What is required: Below is a set of records; print all of them exactly as written.

Provided data:

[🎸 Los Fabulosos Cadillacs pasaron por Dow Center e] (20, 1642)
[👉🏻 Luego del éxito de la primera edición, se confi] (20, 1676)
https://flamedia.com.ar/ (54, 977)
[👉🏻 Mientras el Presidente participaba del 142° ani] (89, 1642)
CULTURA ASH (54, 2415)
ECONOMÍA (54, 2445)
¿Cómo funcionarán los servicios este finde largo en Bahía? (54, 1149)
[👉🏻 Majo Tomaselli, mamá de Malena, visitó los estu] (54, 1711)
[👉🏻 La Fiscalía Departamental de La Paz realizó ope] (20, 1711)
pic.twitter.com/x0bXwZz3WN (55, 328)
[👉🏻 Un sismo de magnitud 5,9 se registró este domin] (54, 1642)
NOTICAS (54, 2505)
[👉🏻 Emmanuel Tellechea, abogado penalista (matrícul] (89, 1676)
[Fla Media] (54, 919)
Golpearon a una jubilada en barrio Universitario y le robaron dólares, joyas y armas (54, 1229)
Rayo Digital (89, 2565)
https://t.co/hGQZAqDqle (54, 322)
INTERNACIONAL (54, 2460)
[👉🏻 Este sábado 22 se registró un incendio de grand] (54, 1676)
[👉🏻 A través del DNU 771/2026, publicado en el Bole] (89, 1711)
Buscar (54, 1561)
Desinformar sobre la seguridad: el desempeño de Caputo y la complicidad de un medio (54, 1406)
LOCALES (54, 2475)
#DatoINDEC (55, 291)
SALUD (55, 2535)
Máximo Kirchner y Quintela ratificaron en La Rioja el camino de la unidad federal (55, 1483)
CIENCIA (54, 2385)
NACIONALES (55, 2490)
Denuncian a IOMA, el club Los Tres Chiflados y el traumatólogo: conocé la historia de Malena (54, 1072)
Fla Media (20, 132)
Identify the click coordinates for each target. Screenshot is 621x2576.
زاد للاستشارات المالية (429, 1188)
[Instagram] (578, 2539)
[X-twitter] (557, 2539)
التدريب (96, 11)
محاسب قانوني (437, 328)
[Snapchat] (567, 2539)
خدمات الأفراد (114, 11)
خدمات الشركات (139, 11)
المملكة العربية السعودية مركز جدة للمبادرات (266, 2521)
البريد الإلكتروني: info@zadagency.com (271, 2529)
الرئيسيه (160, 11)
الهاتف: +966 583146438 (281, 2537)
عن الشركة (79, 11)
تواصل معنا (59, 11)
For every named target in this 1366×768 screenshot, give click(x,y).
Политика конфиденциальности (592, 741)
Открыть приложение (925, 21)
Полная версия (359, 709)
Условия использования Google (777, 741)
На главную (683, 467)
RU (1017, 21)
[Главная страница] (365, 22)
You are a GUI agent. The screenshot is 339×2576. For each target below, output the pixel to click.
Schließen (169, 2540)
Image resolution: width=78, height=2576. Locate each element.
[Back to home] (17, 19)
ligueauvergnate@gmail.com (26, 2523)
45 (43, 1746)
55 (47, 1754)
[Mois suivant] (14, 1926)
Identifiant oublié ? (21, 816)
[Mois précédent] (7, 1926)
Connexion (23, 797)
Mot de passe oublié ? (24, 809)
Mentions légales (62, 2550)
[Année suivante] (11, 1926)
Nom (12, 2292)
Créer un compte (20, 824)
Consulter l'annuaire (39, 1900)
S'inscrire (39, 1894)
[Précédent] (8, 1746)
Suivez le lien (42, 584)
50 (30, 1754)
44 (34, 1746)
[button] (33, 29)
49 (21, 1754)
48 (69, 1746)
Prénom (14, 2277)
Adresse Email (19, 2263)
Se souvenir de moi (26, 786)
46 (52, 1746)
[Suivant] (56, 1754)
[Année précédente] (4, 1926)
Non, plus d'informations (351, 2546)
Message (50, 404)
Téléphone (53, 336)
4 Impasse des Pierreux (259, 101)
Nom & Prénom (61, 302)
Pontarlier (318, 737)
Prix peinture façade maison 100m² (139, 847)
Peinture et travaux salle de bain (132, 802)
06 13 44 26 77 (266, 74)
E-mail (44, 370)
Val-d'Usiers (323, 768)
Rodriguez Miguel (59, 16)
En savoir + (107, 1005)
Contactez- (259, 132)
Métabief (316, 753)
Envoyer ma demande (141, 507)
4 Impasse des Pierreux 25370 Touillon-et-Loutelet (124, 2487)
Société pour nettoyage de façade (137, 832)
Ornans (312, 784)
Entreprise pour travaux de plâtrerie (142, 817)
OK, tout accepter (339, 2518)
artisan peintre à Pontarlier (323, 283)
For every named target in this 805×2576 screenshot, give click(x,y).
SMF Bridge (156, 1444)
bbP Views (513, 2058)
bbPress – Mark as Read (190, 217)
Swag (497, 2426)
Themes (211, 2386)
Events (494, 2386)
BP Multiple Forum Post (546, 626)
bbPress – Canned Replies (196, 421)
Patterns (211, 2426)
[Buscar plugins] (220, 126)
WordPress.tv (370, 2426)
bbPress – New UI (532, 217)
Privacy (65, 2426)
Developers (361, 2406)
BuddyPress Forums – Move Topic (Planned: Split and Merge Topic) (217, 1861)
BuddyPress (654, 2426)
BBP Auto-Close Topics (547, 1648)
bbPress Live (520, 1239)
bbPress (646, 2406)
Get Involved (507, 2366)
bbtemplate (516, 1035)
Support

Written solution:
[🎸 Los Fabulosos Cadillacs pasaron por Dow Center e] (20, 1642)
[👉🏻 Luego del éxito de la primera edición, se confi] (20, 1676)
https://flamedia.com.ar/ (54, 977)
[👉🏻 Mientras el Presidente participaba del 142° ani] (89, 1642)
CULTURA ASH (54, 2415)
ECONOMÍA (54, 2445)
¿Cómo funcionarán los servicios este finde largo en Bahía? (54, 1149)
[👉🏻 Majo Tomaselli, mamá de Malena, visitó los estu] (54, 1711)
[👉🏻 La Fiscalía Departamental de La Paz realizó ope] (20, 1711)
pic.twitter.com/x0bXwZz3WN (55, 328)
[👉🏻 Un sismo de magnitud 5,9 se registró este domin] (54, 1642)
NOTICAS (54, 2505)
[👉🏻 Emmanuel Tellechea, abogado penalista (matrícul] (89, 1676)
[Fla Media] (54, 919)
Golpearon a una jubilada en barrio Universitario y le robaron dólares, joyas y armas (54, 1229)
Rayo Digital (89, 2565)
https://t.co/hGQZAqDqle (54, 322)
INTERNACIONAL (54, 2460)
[👉🏻 Este sábado 22 se registró un incendio de grand] (54, 1676)
[👉🏻 A través del DNU 771/2026, publicado en el Bole] (89, 1711)
Buscar (54, 1561)
Desinformar sobre la seguridad: el desempeño de Caputo y la complicidad de un medio (54, 1406)
LOCALES (54, 2475)
#DatoINDEC (55, 291)
SALUD (55, 2535)
Máximo Kirchner y Quintela ratificaron en La Rioja el camino de la unidad federal (55, 1483)
CIENCIA (54, 2385)
NACIONALES (55, 2490)
Denuncian a IOMA, el club Los Tres Chiflados y el traumatólogo: conocé la historia de Malena (54, 1072)
Fla Media (20, 132)
Identify the click coordinates for each target. Screenshot is 621x2576.
زاد للاستشارات المالية (429, 1188)
[Instagram] (578, 2539)
[X-twitter] (557, 2539)
التدريب (96, 11)
محاسب قانوني (437, 328)
[Snapchat] (567, 2539)
خدمات الأفراد (114, 11)
خدمات الشركات (139, 11)
المملكة العربية السعودية مركز جدة للمبادرات (266, 2521)
البريد الإلكتروني: info@zadagency.com (271, 2529)
الرئيسيه (160, 11)
الهاتف: +966 583146438 (281, 2537)
عن الشركة (79, 11)
تواصل معنا (59, 11)
For every named target in this 1366×768 screenshot, give click(x,y).
Политика конфиденциальности (592, 741)
Открыть приложение (925, 21)
Полная версия (359, 709)
Условия использования Google (777, 741)
На главную (683, 467)
RU (1017, 21)
[Главная страница] (365, 22)
You are a GUI agent. The screenshot is 339×2576. For each target below, output the pixel to click.
Schließen (169, 2540)
Image resolution: width=78, height=2576. Locate each element.
[Back to home] (17, 19)
ligueauvergnate@gmail.com (26, 2523)
45 (43, 1746)
55 (47, 1754)
[Mois suivant] (14, 1926)
Identifiant oublié ? (21, 816)
[Mois précédent] (7, 1926)
Connexion (23, 797)
Mot de passe oublié ? (24, 809)
Mentions légales (62, 2550)
[Année suivante] (11, 1926)
Nom (12, 2292)
Créer un compte (20, 824)
Consulter l'annuaire (39, 1900)
S'inscrire (39, 1894)
[Précédent] (8, 1746)
Suivez le lien (42, 584)
50 (30, 1754)
44 (34, 1746)
[button] (33, 29)
49 (21, 1754)
48 (69, 1746)
Prénom (14, 2277)
Adresse Email (19, 2263)
Se souvenir de moi (26, 786)
46 (52, 1746)
[Suivant] (56, 1754)
[Année précédente] (4, 1926)
Non, plus d'informations (351, 2546)
Message (50, 404)
Téléphone (53, 336)
4 Impasse des Pierreux (259, 101)
Nom & Prénom (61, 302)
Pontarlier (318, 737)
Prix peinture façade maison 100m² (139, 847)
Peinture et travaux salle de bain (132, 802)
06 13 44 26 77 (266, 74)
E-mail (44, 370)
Val-d'Usiers (323, 768)
Rodriguez Miguel (59, 16)
En savoir + (107, 1005)
Contactez- (259, 132)
Métabief (316, 753)
Envoyer ma demande (141, 507)
4 Impasse des Pierreux 25370 Touillon-et-Loutelet (124, 2487)
Société pour nettoyage de façade (137, 832)
Ornans (312, 784)
Entreprise pour travaux de plâtrerie (142, 817)
OK, tout accepter (339, 2518)
artisan peintre à Pontarlier (323, 283)
For every named target in this 805×2576 screenshot, give click(x,y).
SMF Bridge (156, 1444)
bbP Views (513, 2058)
bbPress – Mark as Read (190, 217)
Swag (497, 2426)
Themes (211, 2386)
Events (494, 2386)
BP Multiple Forum Post (546, 626)
bbPress – Canned Replies (196, 421)
Patterns (211, 2426)
[Buscar plugins] (220, 126)
WordPress.tv (370, 2426)
bbPress – New UI (532, 217)
Privacy (65, 2426)
Developers (361, 2406)
BuddyPress Forums – Move Topic (Planned: Split and Merge Topic) (217, 1861)
BuddyPress (654, 2426)
BBP Auto-Close Topics (547, 1648)
bbPress Live (520, 1239)
bbPress (646, 2406)
Get Involved (507, 2366)
bbtemplate (516, 1035)
Support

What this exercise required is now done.